- Developers: Mozilla Foundation and community
- Initial release: February 2006
- Final release: 41.0.2 / October 15, 2015; 10 years ago
- Written in: C++, XUL, XBL, JavaScript
- Operating system: Cross-platform
- Type: Runtime environment
- License: MPL
- Website: developer.mozilla.org/en/XULRunner

= XULRunner =

Standalone software package of Mozilla platform

XULRunner is a discontinued, packaged version of the Mozilla platform to enable standalone desktop application development using XUL, developed by Mozilla. It replaced the Gecko Runtime Environment, a stalled project with a similar purpose. The first stable developer preview of XULRunner was released in February 2006, based on the Mozilla 1.8 code base. Mozilla stopped supporting the development of XULrunner in July 2015.

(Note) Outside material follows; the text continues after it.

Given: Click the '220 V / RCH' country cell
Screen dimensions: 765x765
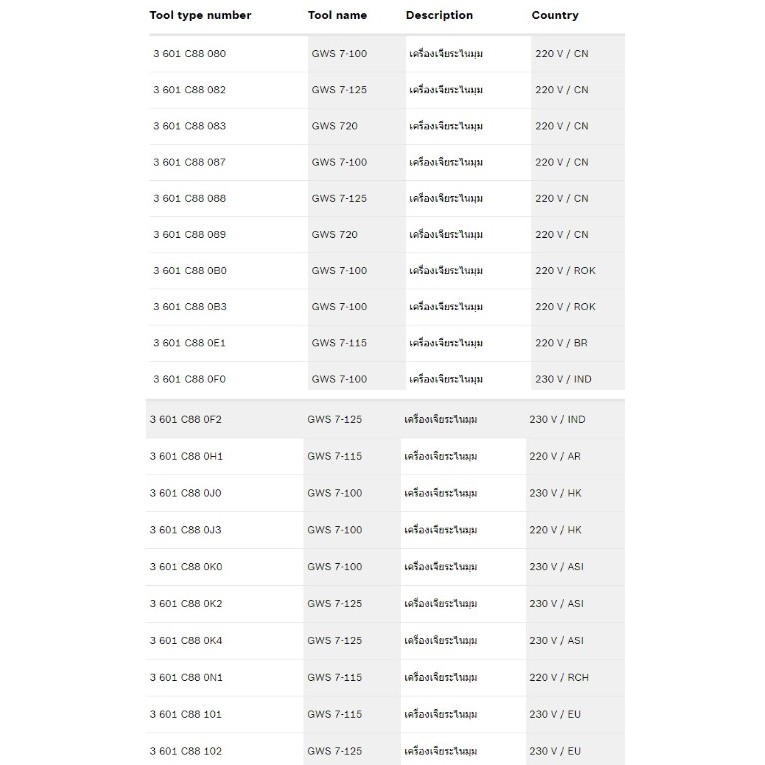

XULRunner was a "technology experiment", not a shipped product, meaning there were no official XULRunner releases, only stable builds based on the same code as a corresponding Firefox release.

==Software architecture==
XULRunner is a runtime that can be used to bootstrap multiple XUL + XPCOM applications that are equal in capabilities to Firefox and Thunderbird.

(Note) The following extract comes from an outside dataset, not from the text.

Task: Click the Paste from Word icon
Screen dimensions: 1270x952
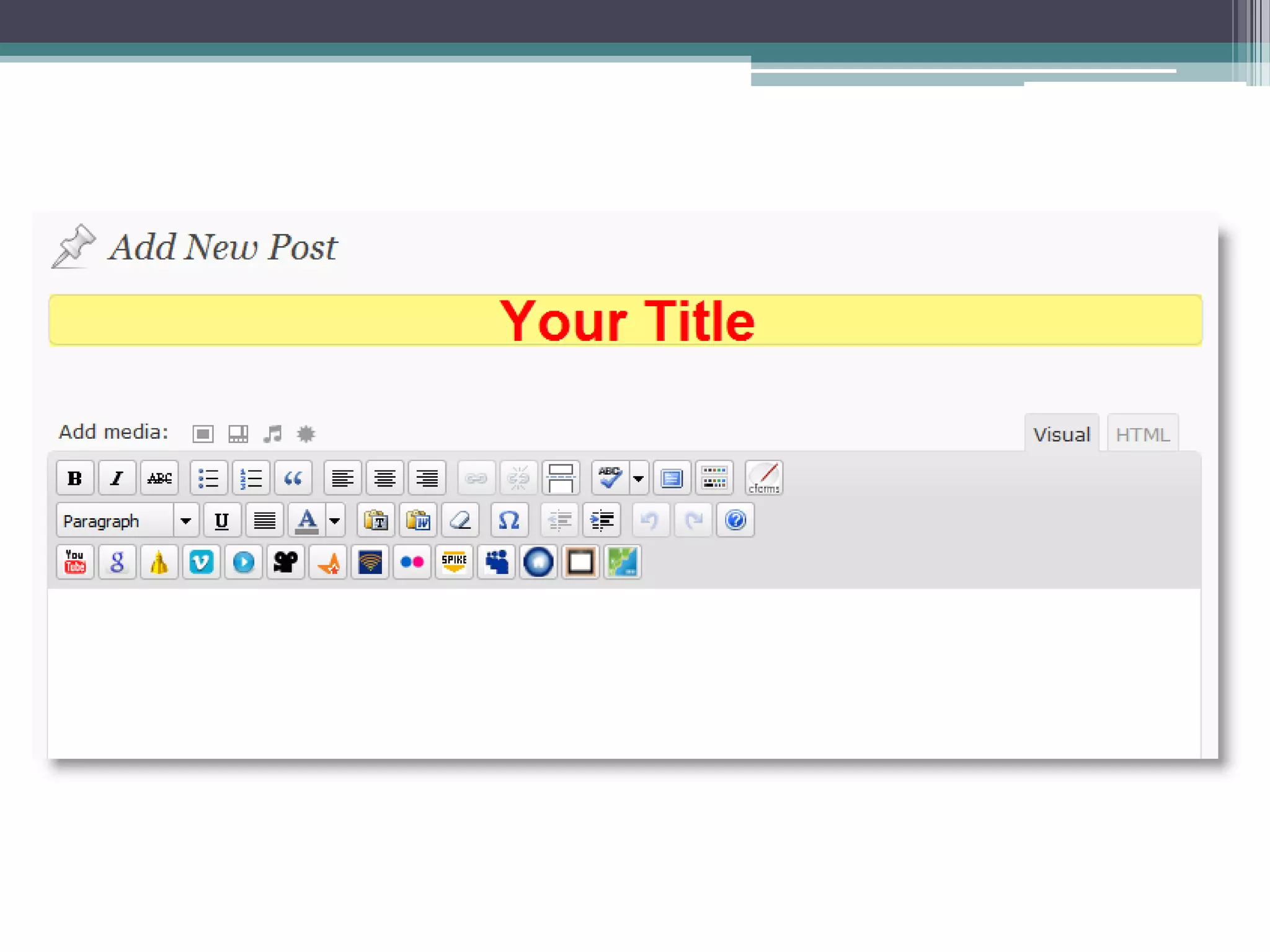Action: pos(418,520)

XULRunner stores a variety of configuration data (bookmarks, cookies, contacts etc.) in internally managed SQLite databases, and even offer an add-on to manage SQLite databases.

==Uses==

Mozilla Firefox, Mozilla Thunderbird, Nightingale, Songbird, Flickr Uploadr, SeaMonkey, Conkeror, Sunbird, Miro, Joost, and TomTom Home 2.0 ran on XULRunner. Starting with version 3.0, Mozilla Firefox uses a "private" XULRunner, meaning the framework is installed locally in the application directory.

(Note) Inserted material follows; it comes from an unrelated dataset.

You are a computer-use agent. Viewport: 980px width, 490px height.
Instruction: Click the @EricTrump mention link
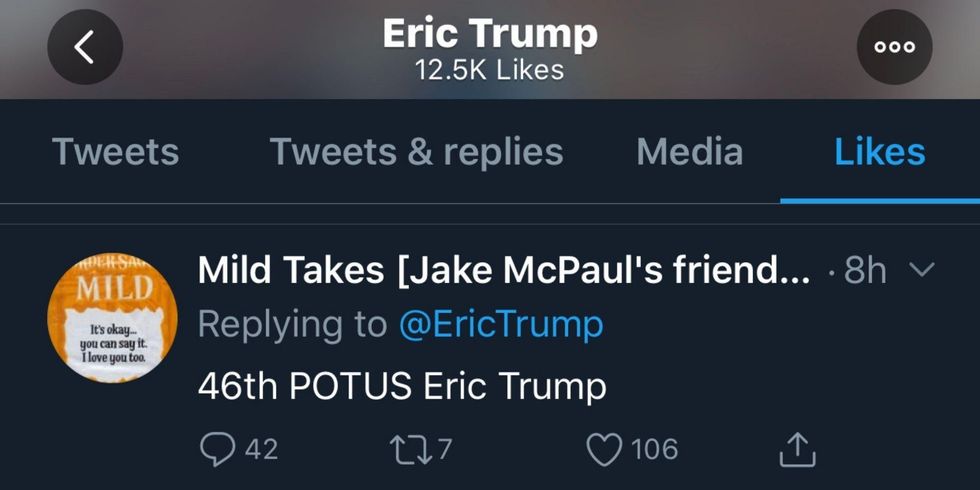click(500, 324)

Kiwix, an offline browser for Wikipedia and Project Gutenberg, used XULRunner until 2017.

The Google AdWords Editor used XULRunner until 2010, as did Evergreen ILS, an open-source library automation system.

The fourth version of the video game series Simon the Sorcerer, Simon the Sorcerer 4: Chaos Happens, uses XULRunner.

In addition, the XULRunner package provided access to ActiveX Control functionality previously found in a (now defunct) third-party ActiveX Control built off the Mozilla source code. Applications using this application programming interface (API) may have function with XULRunner installed and registered.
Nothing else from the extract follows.